At any rate, this example blatantly breaks the golden rule of accessibility: that if you can't make it accessible, you should provide an alternative text version for your content. Just in case your users have trouble, you know, accessing the damn thing.

And the fact that he hasn't done that brings the author's credentials into question in my mind, regardless of how good his whitepaper is.

Posted by mattymcg at 07:41 PM | Comments (3)

January 18, 2005

Inspiration

Keith Robinson once penned an article about inspiration. His aim was to try and capture what inspired people, to make a "repository of inspiration", and the feedback was pretty good.

But I have to say, recommended inspiration is always a bit of a paradox. If someone tells you "this is inspiring", then sometimes it loses a bit of its shine because it has been hyped. You have big expectations, so the gap between what you are expecting and reality isn't quite as big. The bigger that gap is, the bigger the inspiration. The less you know about something, the more pleasantly surprised you are if it's great.

And so I come to the point of my article. I was stumbling around the web, link to link, when I saw that a buddy of mine in Tokyo, Darin Bendall, had spent a week as guest columnist at fecalface.com. And goddamn if I wasn't inspired just to go write again. And draw. And observe. And drink. And enjoy myself.

Darin has captured a snapshot of his hectic life in that city I miss so much (well, every now and then) and it's fan-fucking-tastic. A stream-of-consciousness that one might normally think would sound like a billion other blogs instead comes out as hilarious.

Yes, from a purist's perspective the site design uses tables and frames and is hard to navigate because his articles are listed in reverse-chronological order meaning you either scroll through a long page to find each one or read them in the opposite order they happened. And the formatting gets screwed up and the links don't work. But who cares. It's raw creativity and it's worth persisting with.

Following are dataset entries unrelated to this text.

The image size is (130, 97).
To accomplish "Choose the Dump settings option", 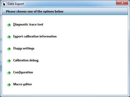I will point(24,48).
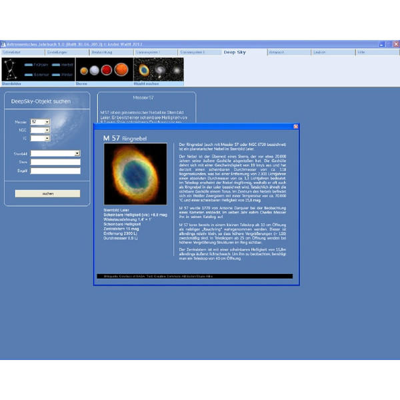Focus the Begriff text field
Viewport: 400px width, 400px height.
click(55, 171)
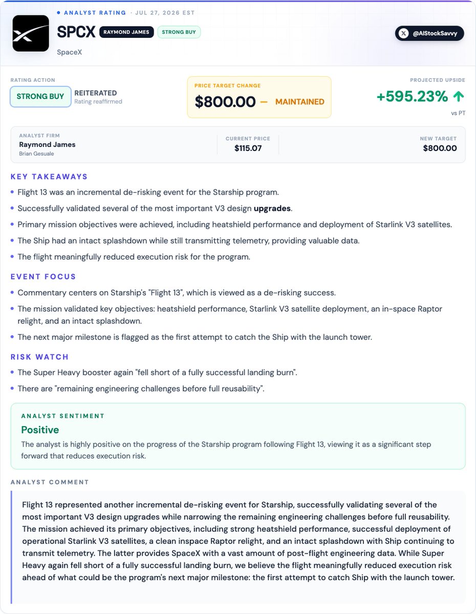The width and height of the screenshot is (476, 614).
Task: Click the Risk Watch section heading
Action: [39, 357]

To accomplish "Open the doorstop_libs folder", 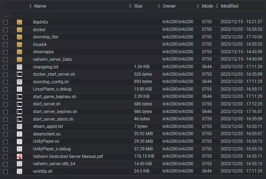I will (45, 37).
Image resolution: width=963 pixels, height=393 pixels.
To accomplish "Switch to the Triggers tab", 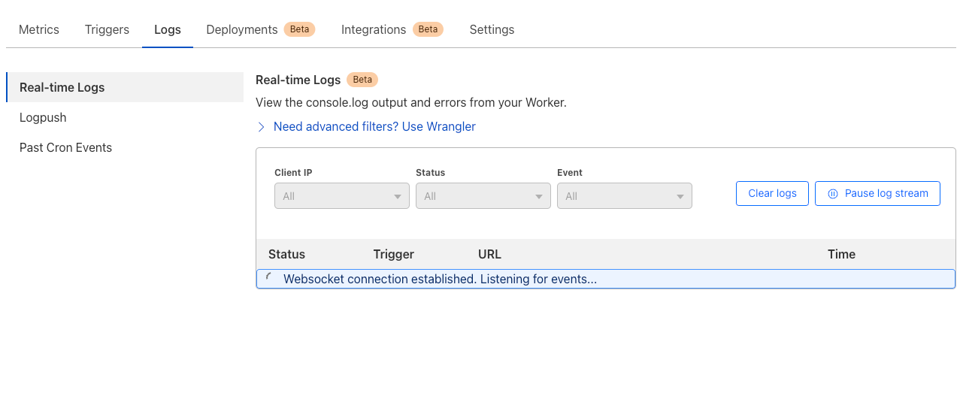I will pos(107,29).
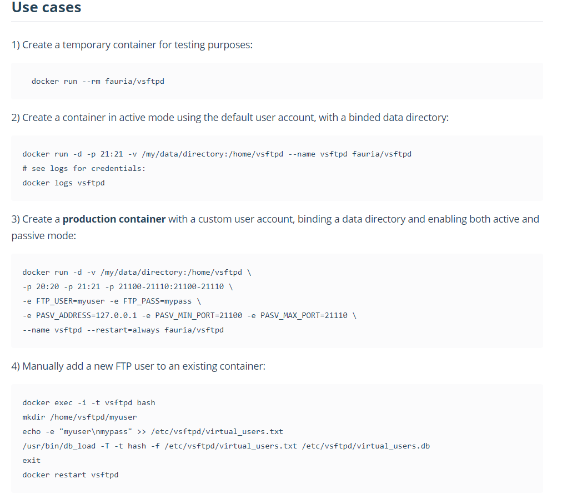The width and height of the screenshot is (562, 494).
Task: Click the bold "production container" text
Action: pos(114,219)
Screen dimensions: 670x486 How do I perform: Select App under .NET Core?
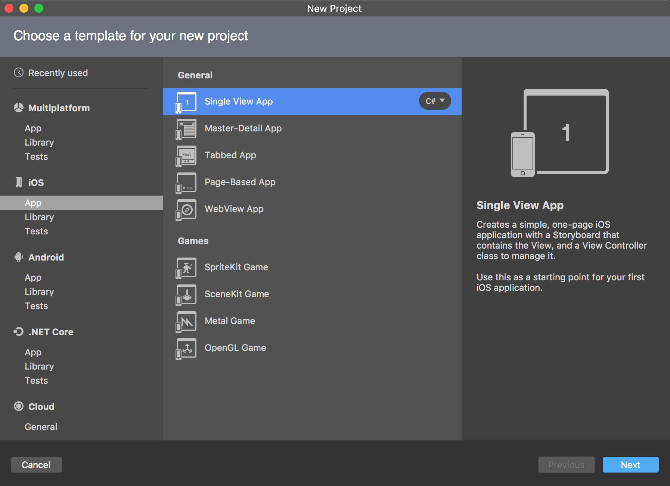(x=33, y=352)
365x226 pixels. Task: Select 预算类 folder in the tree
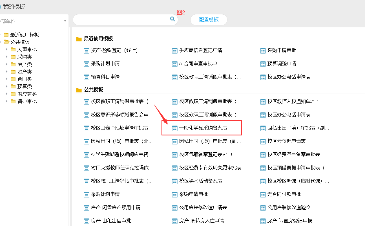pos(25,86)
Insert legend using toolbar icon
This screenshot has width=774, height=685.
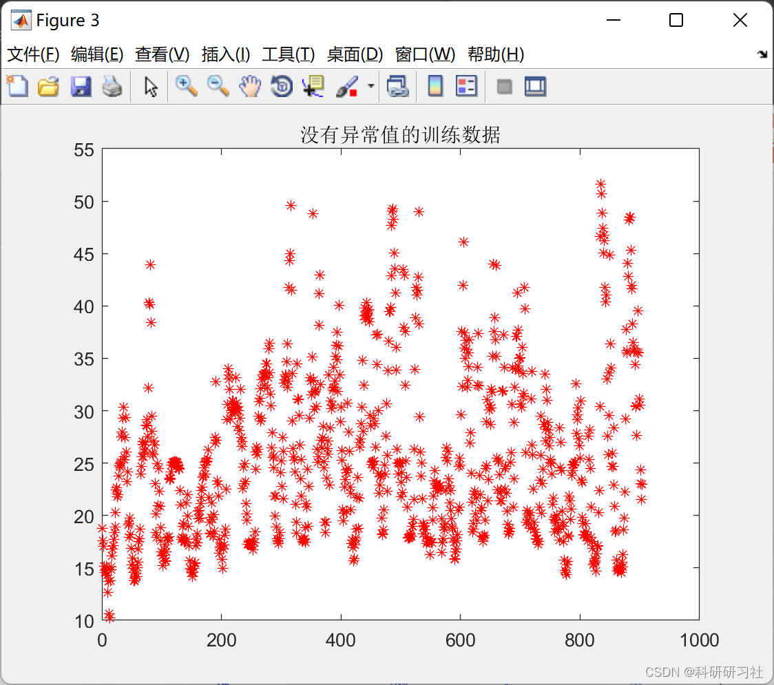coord(466,86)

I know part of the problem I have writing for the web is that I am a bit of a perfectionist. I probably stifle a lot of creativity because I am too worried about getting the grammar right when I express it. Darin's daily brain dump is a prime example of why it's important to just say it.

And so, six months after he penned this crazy monologue, here I am recommending his week in words and pictures as a source of inspiration. Which means it'll probably be a let-down.

But fuck it, go read it anyway. Cos I loved it.

And go wish him congratulations on getting hitched while you're at it. Everybody's doin' it.

Posted by mattymcg at 08:52 PM | Comments (0)

January 04, 2005

Happy New Year!

Happy New Year everyone! Just got back tonight from a wonderful five days in Hobart where we attended Andrew and Kathleen's wedding, a truly beautiful and moving ceremony that we were honoured to be invited to. The setting was idyllic, Kathleen looked lovely and Andrew gave one of the most heart-wrenching speeches I have ever heard, ever. I must confess the tears not only welled up but were streaming down the cheeks.

Congratulations guys, it is fantastic to see two terrific people make each other happy - good vibes like that are infectious.

We made a holiday of it of course: saw the NYE fireworks from the harbour in Hobart, did a few day trips and some walks in the forest. And the drive to Adelaide to see family at Christmas was excellent too, a couple of days on the beautiful beaches of idyllic Kangaroo Island didn't hurt. Kinki will post all the pics soon. Stay tuned.

Update: I closed comments on this site while it was temporarily being neglected, to prevent spammers from cluttering things up. Unfortunately it seems I forgot to turn them on for the last couple of posts. This has been fixed now (thanks gleek!) so if you wanted to respond before but couldn't - well you can now!